_TASK STATEMENT_
Write the next part of the overview of Governor Wes Moore's fiscal 2026 budget, picking up after its final heading, "What Does It Mean for Counties?"

_EXTRACT PROVIDED_
----

Governor Wes Moore’s fiscal 2026 spending plan blends fiscal responsibility with targeted investments in education, public safety, and workforce development, alongside substantial tax reforms and funding shifts. It presents opportunities and challenges for counties, pairing increased funding for critical services with new cost burdens and funding uncertainties.
The governor’s $65.3 billion proposed budget reduces the structural deficit, maintains reserves for economic challenges, and balances targeted investments with cost-cutting measures to address immediate and long-term priorities.
The governor’s budget presents opportunities and challenges for county governments. It increases funding for K-12 education, transportation aid, and community colleges, reinforcing a commitment to public services and infrastructure.
However, the proposed budget also reduces Disparity Grants for counties with the greatest need, introduces additional cuts to targeted aid programs, and relies heavily on temporary funding sources, creating uncertainty.
The accompanying Budget Reconciliation and Financing Act (BRFA) compounds these issues by forcing county governments to shoulder nearly all property assessment costs, phasing out State support for Enterprise Zone tax credits, and shifting more pension burdens onto counties. These BRFA provisions fundamentally disrupt the balance of State and local fiscal responsibilities, placing considerable pressure on counties already managing rising demands for essential services.
The governor’s spending plan also introduces a progressive overhaul of Maryland’s income tax system, increased funding for public safety programs, and investments in workforce development. It strengthens reserves to prepare for economic uncertainties and prioritizes transit systems and infrastructure improvements to support long-term growth.
Toplines
- Total All Funds Operating Budget: $67.3 billion (1.2 percent increase from fiscal 2025)
- General Fund Operating Budget: $27.0 billion (-1.0 percent decrease from fiscal 2025)
- Special Funds: $20.6 billion (8.4 percent increase from fiscal 2025)
- Federal Funds: $19.7 billion (-2.6 percent decrease from fiscal 2025)
Budget Growth (fiscal 2025 to 2026)
- Total spending grows by $793 million (1.2 percent) to $67.3 billion.
- General fund spending drops by $274 million (-1.0 percent).
- Special fund spending increases by $1.6 billion (8.4 percent), driven by education and transportation funding.
- Due to reduced Medicaid claims, federal fund spending falls by $533 million (-2.6 percent).
Significant Drivers of Growth
- The Blueprint for Maryland’s Future Fund grows by $543 million, advancing education investments.
- Transportation spending rises by $343 million, supported by $206 million in proposed tax and fee increases.
- Climate-related initiatives gain $90 million in funding.
- Through tuition, fees, and grants, higher education spending increases by $160 million.
General Fund Balance
- The plan projects a $106 million balance at the end of fiscal 2026.
- The Rainy Day Fund will hold $2.1 billion, equaling 8 percent of general fund revenues.
What Does It Mean for Counties?

----

[Stored data]
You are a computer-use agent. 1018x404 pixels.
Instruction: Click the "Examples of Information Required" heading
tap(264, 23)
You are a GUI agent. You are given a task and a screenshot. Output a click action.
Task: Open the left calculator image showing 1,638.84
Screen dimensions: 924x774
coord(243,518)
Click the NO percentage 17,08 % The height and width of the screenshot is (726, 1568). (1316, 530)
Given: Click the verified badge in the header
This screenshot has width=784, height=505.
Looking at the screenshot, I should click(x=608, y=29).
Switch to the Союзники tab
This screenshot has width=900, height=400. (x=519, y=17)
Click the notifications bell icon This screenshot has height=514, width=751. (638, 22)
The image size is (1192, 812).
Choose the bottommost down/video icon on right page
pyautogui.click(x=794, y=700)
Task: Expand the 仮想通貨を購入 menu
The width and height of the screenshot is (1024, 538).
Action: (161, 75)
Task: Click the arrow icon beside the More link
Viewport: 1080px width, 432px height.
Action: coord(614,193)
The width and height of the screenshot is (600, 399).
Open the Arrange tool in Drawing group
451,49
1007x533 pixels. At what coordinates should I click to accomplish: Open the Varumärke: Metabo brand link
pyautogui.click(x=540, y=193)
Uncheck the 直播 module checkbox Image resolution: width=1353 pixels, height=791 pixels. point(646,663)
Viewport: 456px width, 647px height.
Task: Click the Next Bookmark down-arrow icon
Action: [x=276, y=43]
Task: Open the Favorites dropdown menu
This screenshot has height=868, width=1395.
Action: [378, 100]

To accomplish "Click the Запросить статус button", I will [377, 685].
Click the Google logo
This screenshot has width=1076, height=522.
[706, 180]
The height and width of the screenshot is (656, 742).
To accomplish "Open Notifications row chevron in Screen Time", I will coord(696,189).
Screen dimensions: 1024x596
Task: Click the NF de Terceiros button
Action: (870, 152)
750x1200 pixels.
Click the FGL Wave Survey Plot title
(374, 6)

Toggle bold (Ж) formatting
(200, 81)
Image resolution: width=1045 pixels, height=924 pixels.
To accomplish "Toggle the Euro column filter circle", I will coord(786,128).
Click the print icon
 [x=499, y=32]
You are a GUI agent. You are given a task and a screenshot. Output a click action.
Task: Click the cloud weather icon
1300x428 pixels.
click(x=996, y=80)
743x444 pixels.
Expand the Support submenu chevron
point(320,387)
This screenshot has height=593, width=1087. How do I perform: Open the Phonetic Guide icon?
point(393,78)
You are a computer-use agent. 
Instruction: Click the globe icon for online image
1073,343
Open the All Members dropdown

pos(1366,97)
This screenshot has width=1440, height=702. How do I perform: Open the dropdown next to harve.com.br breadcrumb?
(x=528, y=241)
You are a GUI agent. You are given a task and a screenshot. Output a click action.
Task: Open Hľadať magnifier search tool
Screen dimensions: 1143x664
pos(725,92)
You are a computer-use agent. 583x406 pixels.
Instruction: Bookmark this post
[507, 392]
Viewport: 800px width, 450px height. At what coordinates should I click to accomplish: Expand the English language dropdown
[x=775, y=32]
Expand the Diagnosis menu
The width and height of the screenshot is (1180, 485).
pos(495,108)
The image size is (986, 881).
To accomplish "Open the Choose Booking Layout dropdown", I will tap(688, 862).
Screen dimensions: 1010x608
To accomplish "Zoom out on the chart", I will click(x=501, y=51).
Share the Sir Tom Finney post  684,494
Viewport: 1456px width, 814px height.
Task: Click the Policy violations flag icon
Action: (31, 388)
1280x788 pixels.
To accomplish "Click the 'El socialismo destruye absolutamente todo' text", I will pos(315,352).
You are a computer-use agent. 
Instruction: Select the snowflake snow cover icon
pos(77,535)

----

_RESPONSE TO THIS EXERCISE_
Local Government Aid
Note: The State budget often highlights “local aid” as a significant investment in Maryland’s counties. However, the overwhelming majority of this funding is earmarked for public education and provides little to no direct support for county operations or services.
The fiscal 2026 budget provides $11.4 billion in aid to local governments, an increase of $599.4 million (5.5 percent) over fiscal 2025, including contingent reductions.
The primary increases include an additional $551 million for K-12 education aid, $53 million for transportation, and $22 million for community colleges.
K-12 Education
The governor’s fiscal 2026 budget includes $8.9 billion in funding for K-12 education. While the pause on collaborative time and community schools generates savings, the additional $25 million in special education costs and nearly $93 million in retirement costs place significant new burdens on county budgets, which fund schools in Maryland.
State aid details by category:
- Foundation Program: The largest single local aid program distributes aid based on public school enrollment and taxable wealth. The budget reflects a contingent reduction to delay collaborative time, generating savings for the State and counties.
- Special Education: Aid for special education totals approximately $551 million, helping cover the costs of educating students with specialized needs. However, the BRFA reduces the State’s share of nonpublic special education placement costs from 70 to 60 percent, shifting $25 million to local school systems, which counties must absorb.
- Compensatory Education: Based on enrollment and need, $1.5 billion in funding is directed toward students eligible for free and reduced-price meals.
- Student Transportation: The proposed budget provides $357 million for student transportation, including specific grants for transporting students with special needs.
- Other Education Aid: The proposed budget includes $544.7 million for students with limited English proficiency, $492.6 million for high-poverty schools, $172.6 million for phased-in universal prekindergarten, and $66.7 million for the Guaranteed Tax Base Program.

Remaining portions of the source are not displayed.